You would prefer your life to be broken in bits for this

I would. Many would. Obviously it's preferable for the partner not to cheat, but once that's done, what you're asking is 'Would you prefer your partner to lie to you about something important, every single day, for the rest of your lives together, or not?'

I doubt the morals and self respect of anybody who would choose to stay with a lying partner, and hiding the lie doesn't make it right. It's deception. It's never going to be a healthy relationship, if there's deception.

saffronsoup · 11/09/2023 16:29

Solonge · 11/09/2023 16:12

You wouldnt know….thats the point im making. I find it interesting that there is such massive anger and the desire for punishment if someone had done this once. You would prefer your life to be broken in bits for this? Divorce comes with no faults now so the ‘injured’ party doesnt get any extra benefits. Just the loss of their home and partner. I guess if someone thinks its worth divorce its their choice.

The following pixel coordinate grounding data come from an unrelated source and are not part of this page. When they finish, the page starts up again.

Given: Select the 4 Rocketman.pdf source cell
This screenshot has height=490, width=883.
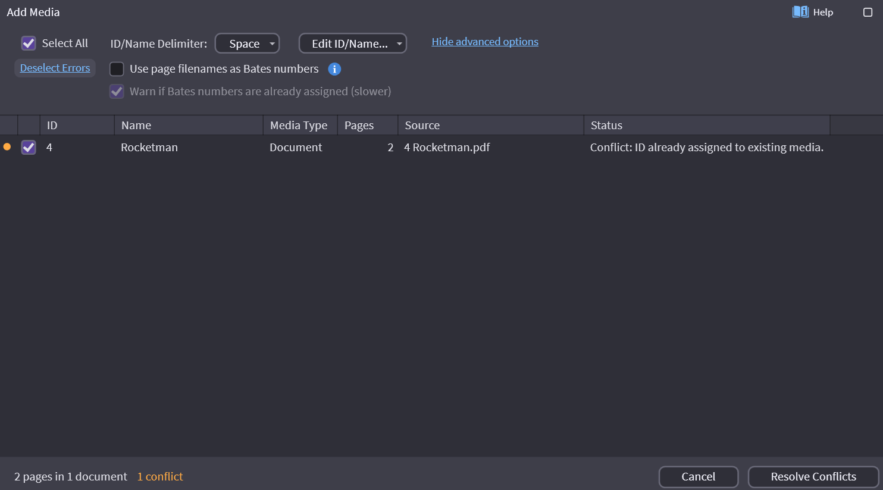Looking at the screenshot, I should pyautogui.click(x=447, y=148).
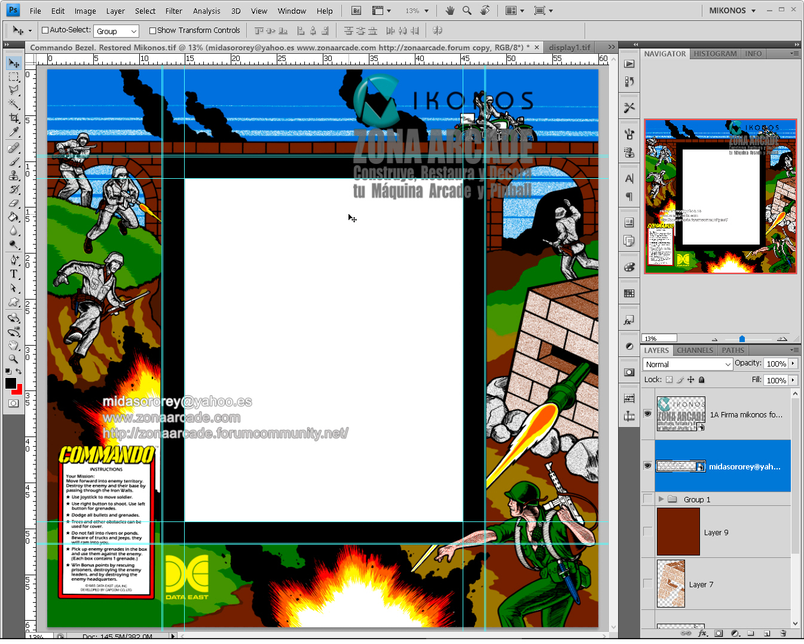Launch Bridge from the application bar
Screen dimensions: 804x644
click(356, 11)
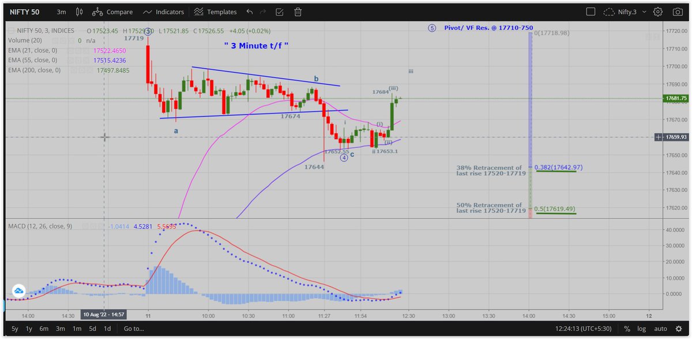Open chart settings via the gear icon

(x=659, y=12)
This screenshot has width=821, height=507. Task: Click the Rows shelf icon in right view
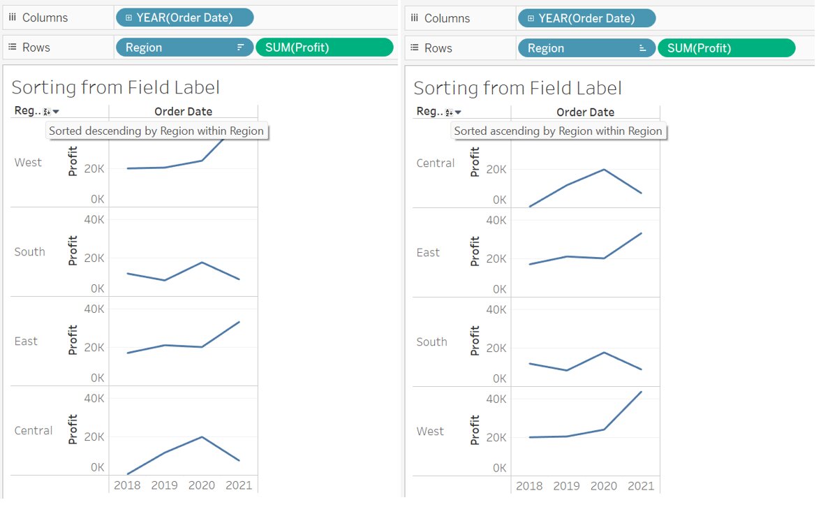(x=416, y=47)
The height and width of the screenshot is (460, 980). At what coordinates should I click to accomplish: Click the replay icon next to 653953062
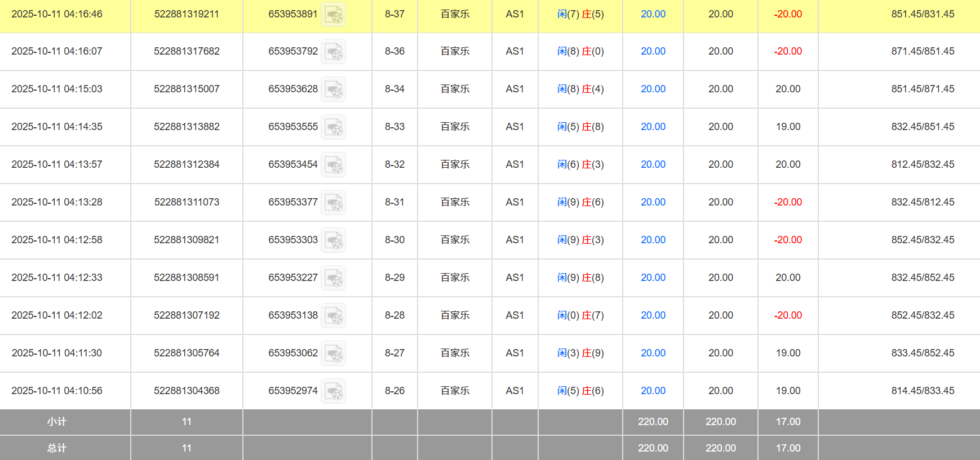coord(333,354)
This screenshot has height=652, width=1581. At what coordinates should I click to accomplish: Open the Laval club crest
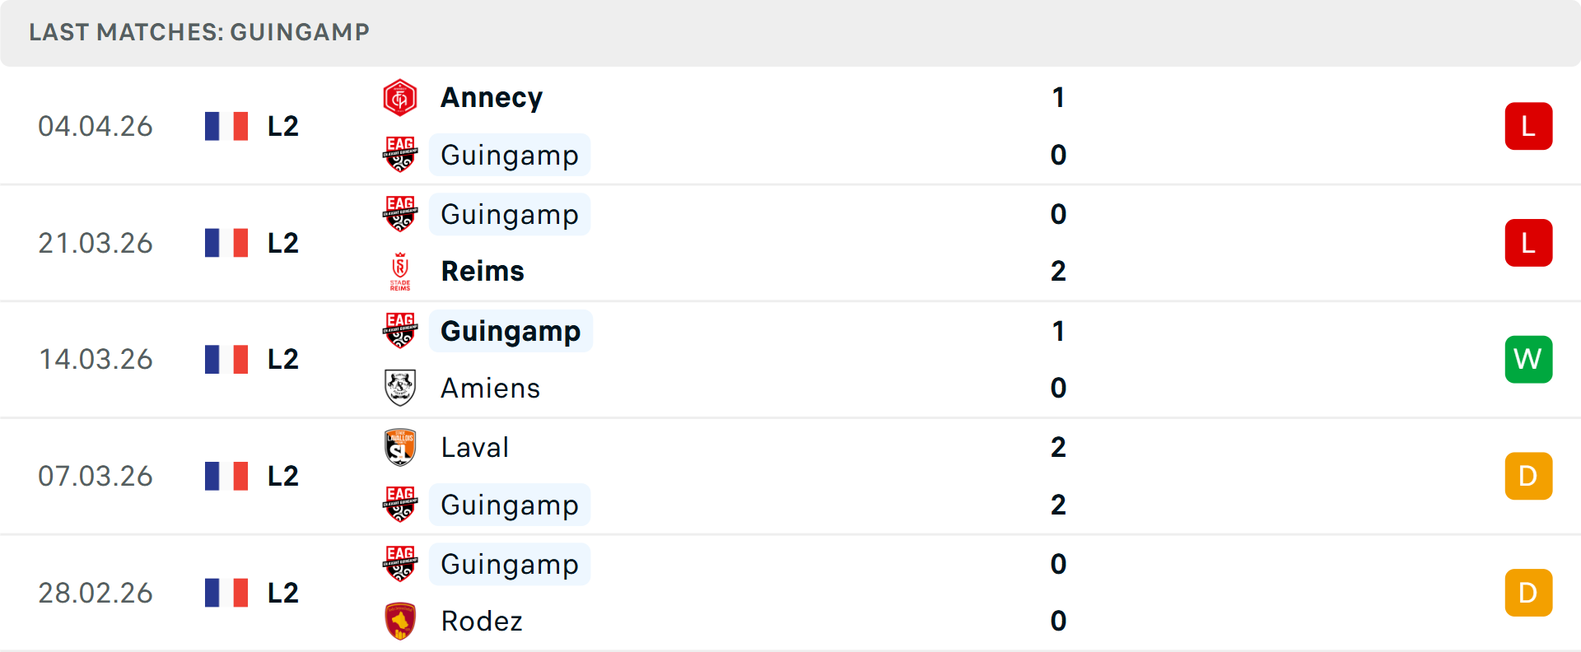(401, 447)
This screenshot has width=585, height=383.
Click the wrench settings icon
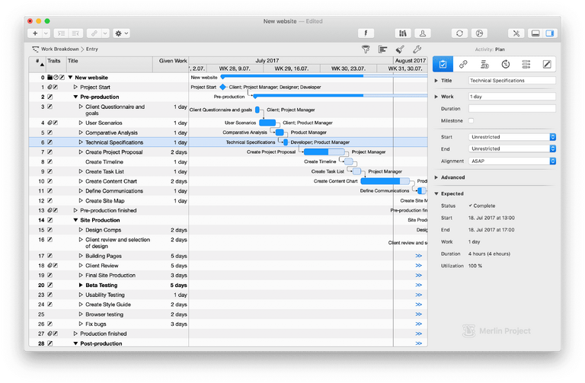[x=417, y=49]
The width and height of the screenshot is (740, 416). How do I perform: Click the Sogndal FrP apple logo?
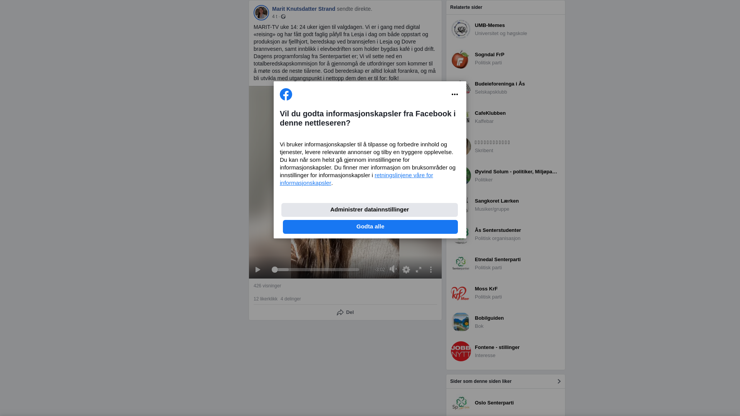coord(461,59)
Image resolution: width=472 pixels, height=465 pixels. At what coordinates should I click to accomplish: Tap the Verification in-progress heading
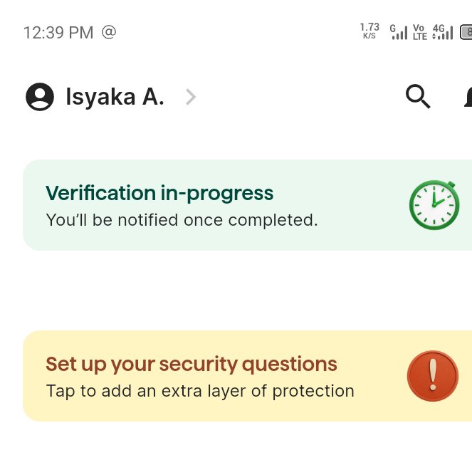(x=159, y=193)
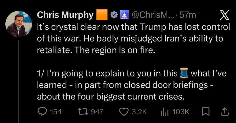Click the orange square beside the name
The image size is (236, 123).
[101, 15]
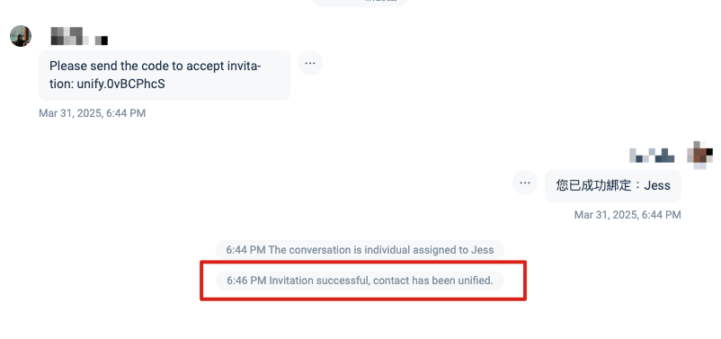Click the 6:44 PM time in the assignment notice
The width and height of the screenshot is (721, 339).
pyautogui.click(x=246, y=250)
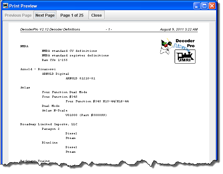This screenshot has height=174, width=223.
Task: Click the Previous Page button
Action: (18, 15)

Do you never want to know things that could hurt you?

If your spouse has cancer, should they keep it from you and lie, lie, lie to avoid hurting you. Better for you to live in ignorant bliss.

What if they spent all the money and are in deep debt. Do you want to just be able to keep spending, spending spending and not ever know that there is no actual money there because that information would be hurtful?

Do you really want a spouse who lies and deceives and does things behind your back for their own selfish need? Do you not want to know that the person you are sleeping with is having unprotected sex with who knows how many other people?

What if they were going to prosititutes. As long as you don't know, you don't care?

The idea of what you don't know can't hurt you...is often proved untrue. Wanting a spouse who lies a lot and keeps major information from you and doesn't respect you and is happy to deceive you is a weird thing to have on a checklist for a partner.

If you had a daughter and you knew her husband was out and about sleeping with others, would you support him and say as long as she doesn't know, do what you want It can't hurt her if she doesn't know.

Solonge · 11/09/2023 16:31

You doubt the morals of someone who would stay with a partner who cheated, really? So you victim blame?

Solonge · 11/09/2023 16:33

But I didnt ask those questions, I asked one question based on one event, one indiscretion.